## Task directions
Reproduce the data below word for word.

(Pixel coordinate grounding data)
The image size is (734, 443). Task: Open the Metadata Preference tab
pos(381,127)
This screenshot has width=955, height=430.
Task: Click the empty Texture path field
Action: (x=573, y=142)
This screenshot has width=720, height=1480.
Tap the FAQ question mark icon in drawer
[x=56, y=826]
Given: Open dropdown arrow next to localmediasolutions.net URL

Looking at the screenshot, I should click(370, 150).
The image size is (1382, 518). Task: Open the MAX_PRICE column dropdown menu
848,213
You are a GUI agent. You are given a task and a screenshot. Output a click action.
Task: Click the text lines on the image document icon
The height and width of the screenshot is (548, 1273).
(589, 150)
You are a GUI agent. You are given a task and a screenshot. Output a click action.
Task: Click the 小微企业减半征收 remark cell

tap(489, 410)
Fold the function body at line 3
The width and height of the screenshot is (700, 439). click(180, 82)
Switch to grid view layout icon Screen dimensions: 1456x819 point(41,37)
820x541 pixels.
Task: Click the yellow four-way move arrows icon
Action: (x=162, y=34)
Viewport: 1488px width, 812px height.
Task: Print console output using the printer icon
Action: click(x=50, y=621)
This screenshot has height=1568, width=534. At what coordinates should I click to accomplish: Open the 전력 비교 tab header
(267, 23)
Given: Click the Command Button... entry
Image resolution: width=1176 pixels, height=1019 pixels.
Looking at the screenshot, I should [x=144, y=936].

## Exercise output
The image size is (734, 443). Task: Open the Metadata Preference tab
pos(381,127)
This screenshot has width=955, height=430.
Task: Click the empty Texture path field
Action: (x=573, y=142)
This screenshot has width=720, height=1480.
Tap the FAQ question mark icon in drawer
[x=56, y=826]
Given: Open dropdown arrow next to localmediasolutions.net URL

Looking at the screenshot, I should click(370, 150).
The image size is (1382, 518). Task: Open the MAX_PRICE column dropdown menu
848,213
You are a GUI agent. You are given a task and a screenshot. Output a click action.
Task: Click the text lines on the image document icon
The height and width of the screenshot is (548, 1273).
(589, 150)
You are a GUI agent. You are given a task and a screenshot. Output a click action.
Task: Click the 小微企业减半征收 remark cell

tap(489, 410)
Fold the function body at line 3
The width and height of the screenshot is (700, 439). click(180, 82)
Switch to grid view layout icon Screen dimensions: 1456x819 point(41,37)
820x541 pixels.
Task: Click the yellow four-way move arrows icon
Action: (x=162, y=34)
Viewport: 1488px width, 812px height.
Task: Print console output using the printer icon
Action: click(x=50, y=621)
This screenshot has height=1568, width=534. At what coordinates should I click to accomplish: Open the 전력 비교 tab header
(267, 23)
Given: Click the Command Button... entry
Image resolution: width=1176 pixels, height=1019 pixels.
Looking at the screenshot, I should [x=144, y=936].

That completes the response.